■ **What is being asked**: Set out all the rows below as a Markdown table with two columns: No., holding each line's number, and Line, holding the line itself. Leave out blank lines.
- - - - - - -
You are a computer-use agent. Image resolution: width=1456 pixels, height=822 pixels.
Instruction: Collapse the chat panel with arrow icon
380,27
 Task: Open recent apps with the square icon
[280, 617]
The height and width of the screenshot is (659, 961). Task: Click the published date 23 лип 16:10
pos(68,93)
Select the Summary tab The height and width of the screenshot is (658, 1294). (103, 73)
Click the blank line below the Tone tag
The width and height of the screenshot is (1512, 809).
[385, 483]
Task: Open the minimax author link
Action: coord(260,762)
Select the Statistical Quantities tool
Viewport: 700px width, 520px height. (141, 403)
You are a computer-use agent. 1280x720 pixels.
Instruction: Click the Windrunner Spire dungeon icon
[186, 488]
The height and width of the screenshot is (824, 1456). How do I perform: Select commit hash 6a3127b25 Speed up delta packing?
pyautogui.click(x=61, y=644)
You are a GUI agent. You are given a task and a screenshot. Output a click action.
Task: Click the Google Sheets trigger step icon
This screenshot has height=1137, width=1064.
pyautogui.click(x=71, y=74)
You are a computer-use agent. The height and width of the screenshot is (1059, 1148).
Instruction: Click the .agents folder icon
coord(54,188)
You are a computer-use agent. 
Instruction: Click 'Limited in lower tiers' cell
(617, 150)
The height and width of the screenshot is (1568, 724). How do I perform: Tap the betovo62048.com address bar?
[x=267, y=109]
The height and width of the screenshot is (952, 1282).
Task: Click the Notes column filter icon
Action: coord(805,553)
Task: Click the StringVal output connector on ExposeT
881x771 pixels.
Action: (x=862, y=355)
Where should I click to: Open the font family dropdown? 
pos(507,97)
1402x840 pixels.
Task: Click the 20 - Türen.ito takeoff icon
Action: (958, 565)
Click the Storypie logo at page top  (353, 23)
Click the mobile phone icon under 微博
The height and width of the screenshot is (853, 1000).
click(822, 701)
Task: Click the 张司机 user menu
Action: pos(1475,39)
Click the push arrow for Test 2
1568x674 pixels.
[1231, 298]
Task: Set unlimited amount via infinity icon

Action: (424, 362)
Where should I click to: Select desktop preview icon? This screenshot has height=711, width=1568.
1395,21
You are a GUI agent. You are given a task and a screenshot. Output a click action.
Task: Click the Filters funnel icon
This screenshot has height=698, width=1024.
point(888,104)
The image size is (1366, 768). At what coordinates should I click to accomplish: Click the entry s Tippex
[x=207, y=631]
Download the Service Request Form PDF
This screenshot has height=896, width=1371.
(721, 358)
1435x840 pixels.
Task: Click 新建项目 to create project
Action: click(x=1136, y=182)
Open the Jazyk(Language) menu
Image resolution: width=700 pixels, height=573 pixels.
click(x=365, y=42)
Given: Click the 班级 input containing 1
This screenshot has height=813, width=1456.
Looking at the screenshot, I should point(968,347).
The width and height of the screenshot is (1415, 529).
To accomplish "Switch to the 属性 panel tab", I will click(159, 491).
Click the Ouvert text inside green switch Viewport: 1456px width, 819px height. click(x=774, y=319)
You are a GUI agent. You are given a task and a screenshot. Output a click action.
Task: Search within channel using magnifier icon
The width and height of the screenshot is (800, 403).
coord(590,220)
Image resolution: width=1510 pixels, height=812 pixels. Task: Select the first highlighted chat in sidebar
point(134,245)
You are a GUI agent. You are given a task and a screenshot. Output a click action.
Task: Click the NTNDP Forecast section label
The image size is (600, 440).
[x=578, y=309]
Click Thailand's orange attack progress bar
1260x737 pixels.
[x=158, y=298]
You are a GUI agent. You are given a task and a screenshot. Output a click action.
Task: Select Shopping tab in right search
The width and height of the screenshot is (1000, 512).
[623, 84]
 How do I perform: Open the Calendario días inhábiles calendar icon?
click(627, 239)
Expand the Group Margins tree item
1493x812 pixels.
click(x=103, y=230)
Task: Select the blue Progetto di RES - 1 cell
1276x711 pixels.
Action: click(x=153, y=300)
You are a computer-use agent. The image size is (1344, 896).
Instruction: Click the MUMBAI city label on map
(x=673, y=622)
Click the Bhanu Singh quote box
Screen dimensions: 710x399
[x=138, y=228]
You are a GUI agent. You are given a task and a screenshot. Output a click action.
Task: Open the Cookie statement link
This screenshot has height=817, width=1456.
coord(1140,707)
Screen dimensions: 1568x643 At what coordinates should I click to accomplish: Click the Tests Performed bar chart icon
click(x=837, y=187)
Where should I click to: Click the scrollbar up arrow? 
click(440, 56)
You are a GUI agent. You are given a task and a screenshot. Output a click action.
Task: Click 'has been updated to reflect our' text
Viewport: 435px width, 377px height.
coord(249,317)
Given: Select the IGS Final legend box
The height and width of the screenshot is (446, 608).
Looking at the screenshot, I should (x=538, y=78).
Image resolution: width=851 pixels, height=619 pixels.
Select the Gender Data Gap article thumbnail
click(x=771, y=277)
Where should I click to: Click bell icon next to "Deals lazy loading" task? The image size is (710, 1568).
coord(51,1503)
- - - - - - -
■ **Written solution**:
| No. | Line |
|---|---|
| 1 | You are a computer-use agent. Image resolution: width=1456 pixels, height=822 pixels. |
| 2 | Instruction: Collapse the chat panel with arrow icon |
| 3 | 380,27 |
| 4 |  Task: Open recent apps with the square icon |
| 5 | [280, 617] |
| 6 | The height and width of the screenshot is (659, 961). Task: Click the published date 23 лип 16:10 |
| 7 | pos(68,93) |
| 8 | Select the Summary tab The height and width of the screenshot is (658, 1294). (103, 73) |
| 9 | Click the blank line below the Tone tag |
| 10 | The width and height of the screenshot is (1512, 809). |
| 11 | [385, 483] |
| 12 | Task: Open the minimax author link |
| 13 | Action: coord(260,762) |
| 14 | Select the Statistical Quantities tool |
| 15 | Viewport: 700px width, 520px height. (141, 403) |
| 16 | You are a computer-use agent. 1280x720 pixels. |
| 17 | Instruction: Click the Windrunner Spire dungeon icon |
| 18 | [186, 488] |
| 19 | The height and width of the screenshot is (824, 1456). How do I perform: Select commit hash 6a3127b25 Speed up delta packing? |
| 20 | pyautogui.click(x=61, y=644) |
| 21 | You are a GUI agent. You are given a task and a screenshot. Output a click action. |
| 22 | Task: Click the Google Sheets trigger step icon |
| 23 | This screenshot has height=1137, width=1064. |
| 24 | pyautogui.click(x=71, y=74) |
| 25 | You are a computer-use agent. The height and width of the screenshot is (1059, 1148). |
| 26 | Instruction: Click the .agents folder icon |
| 27 | coord(54,188) |
| 28 | You are a computer-use agent.  |
| 29 | Instruction: Click 'Limited in lower tiers' cell |
| 30 | (617, 150) |
| 31 | The height and width of the screenshot is (1568, 724). How do I perform: Tap the betovo62048.com address bar? |
| 32 | [x=267, y=109] |
| 33 | The height and width of the screenshot is (952, 1282). |
| 34 | Task: Click the Notes column filter icon |
| 35 | Action: coord(805,553) |
| 36 | Task: Click the StringVal output connector on ExposeT |
| 37 | 881x771 pixels. |
| 38 | Action: (x=862, y=355) |
| 39 | Where should I click to: Open the font family dropdown?  |
| 40 | pos(507,97) |
| 41 | 1402x840 pixels. |
| 42 | Task: Click the 20 - Türen.ito takeoff icon |
| 43 | Action: (958, 565) |
| 44 | Click the Storypie logo at page top  (353, 23) |
| 45 | Click the mobile phone icon under 微博 |
| 46 | The height and width of the screenshot is (853, 1000). |
| 47 | click(822, 701) |
| 48 | Task: Click the 张司机 user menu |
| 49 | Action: pos(1475,39) |
| 50 | Click the push arrow for Test 2 |
| 51 | 1568x674 pixels. |
| 52 | [1231, 298] |
| 53 | Task: Set unlimited amount via infinity icon |
| 54 | Action: (424, 362) |
| 55 | Where should I click to: Select desktop preview icon? This screenshot has height=711, width=1568. |
| 56 | 1395,21 |
| 57 | You are a GUI agent. You are given a task and a screenshot. Output a click action. |
| 58 | Task: Click the Filters funnel icon |
| 59 | This screenshot has height=698, width=1024. |
| 60 | point(888,104) |
| 61 | The image size is (1366, 768). At what coordinates should I click to accomplish: Click the entry s Tippex |
| 62 | [x=207, y=631] |
| 63 | Download the Service Request Form PDF |
| 64 | This screenshot has height=896, width=1371. |
| 65 | (721, 358) |
| 66 | 1435x840 pixels. |
| 67 | Task: Click 新建项目 to create project |
| 68 | Action: click(x=1136, y=182) |
| 69 | Open the Jazyk(Language) menu |
| 70 | Image resolution: width=700 pixels, height=573 pixels. |
| 71 | click(x=365, y=42) |
| 72 | Given: Click the 班级 input containing 1 |
| 73 | This screenshot has height=813, width=1456. |
| 74 | Looking at the screenshot, I should point(968,347). |
| 75 | The width and height of the screenshot is (1415, 529). |
| 76 | To accomplish "Switch to the 属性 panel tab", I will click(159, 491). |
| 77 | Click the Ouvert text inside green switch Viewport: 1456px width, 819px height. click(x=774, y=319) |
| 78 | You are a GUI agent. You are given a task and a screenshot. Output a click action. |
| 79 | Task: Search within channel using magnifier icon |
| 80 | The width and height of the screenshot is (800, 403). |
| 81 | coord(590,220) |
| 82 | Image resolution: width=1510 pixels, height=812 pixels. Task: Select the first highlighted chat in sidebar |
| 83 | point(134,245) |
| 84 | You are a GUI agent. You are given a task and a screenshot. Output a click action. |
| 85 | Task: Click the NTNDP Forecast section label |
| 86 | The image size is (600, 440). |
| 87 | [x=578, y=309] |
| 88 | Click Thailand's orange attack progress bar |
| 89 | 1260x737 pixels. |
| 90 | [x=158, y=298] |
| 91 | You are a GUI agent. You are given a task and a screenshot. Output a click action. |
| 92 | Task: Select Shopping tab in right search |
| 93 | The width and height of the screenshot is (1000, 512). |
| 94 | [623, 84] |
| 95 |  How do I perform: Open the Calendario días inhábiles calendar icon? |
| 96 | click(627, 239) |
| 97 | Expand the Group Margins tree item |
| 98 | 1493x812 pixels. |
| 99 | click(x=103, y=230) |
| 100 | Task: Select the blue Progetto di RES - 1 cell |
| 101 | 1276x711 pixels. |
| 102 | Action: click(x=153, y=300) |
| 103 | You are a computer-use agent. The image size is (1344, 896). |
| 104 | Instruction: Click the MUMBAI city label on map |
| 105 | (x=673, y=622) |
| 106 | Click the Bhanu Singh quote box |
| 107 | Screen dimensions: 710x399 |
| 108 | [x=138, y=228] |
| 109 | You are a GUI agent. You are given a task and a screenshot. Output a click action. |
| 110 | Task: Open the Cookie statement link |
| 111 | This screenshot has height=817, width=1456. |
| 112 | coord(1140,707) |
| 113 | Screen dimensions: 1568x643 At what coordinates should I click to accomplish: Click the Tests Performed bar chart icon |
| 114 | click(x=837, y=187) |
| 115 | Where should I click to: Click the scrollbar up arrow?  |
| 116 | click(440, 56) |
| 117 | You are a GUI agent. You are given a task and a screenshot. Output a click action. |
| 118 | Task: Click 'has been updated to reflect our' text |
| 119 | Viewport: 435px width, 377px height. |
| 120 | coord(249,317) |
| 121 | Given: Select the IGS Final legend box |
| 122 | The height and width of the screenshot is (446, 608). |
| 123 | Looking at the screenshot, I should (x=538, y=78). |
| 124 | Image resolution: width=851 pixels, height=619 pixels. |
| 125 | Select the Gender Data Gap article thumbnail |
| 126 | click(x=771, y=277) |
| 127 | Where should I click to: Click bell icon next to "Deals lazy loading" task? The image size is (710, 1568). |
| 128 | coord(51,1503) |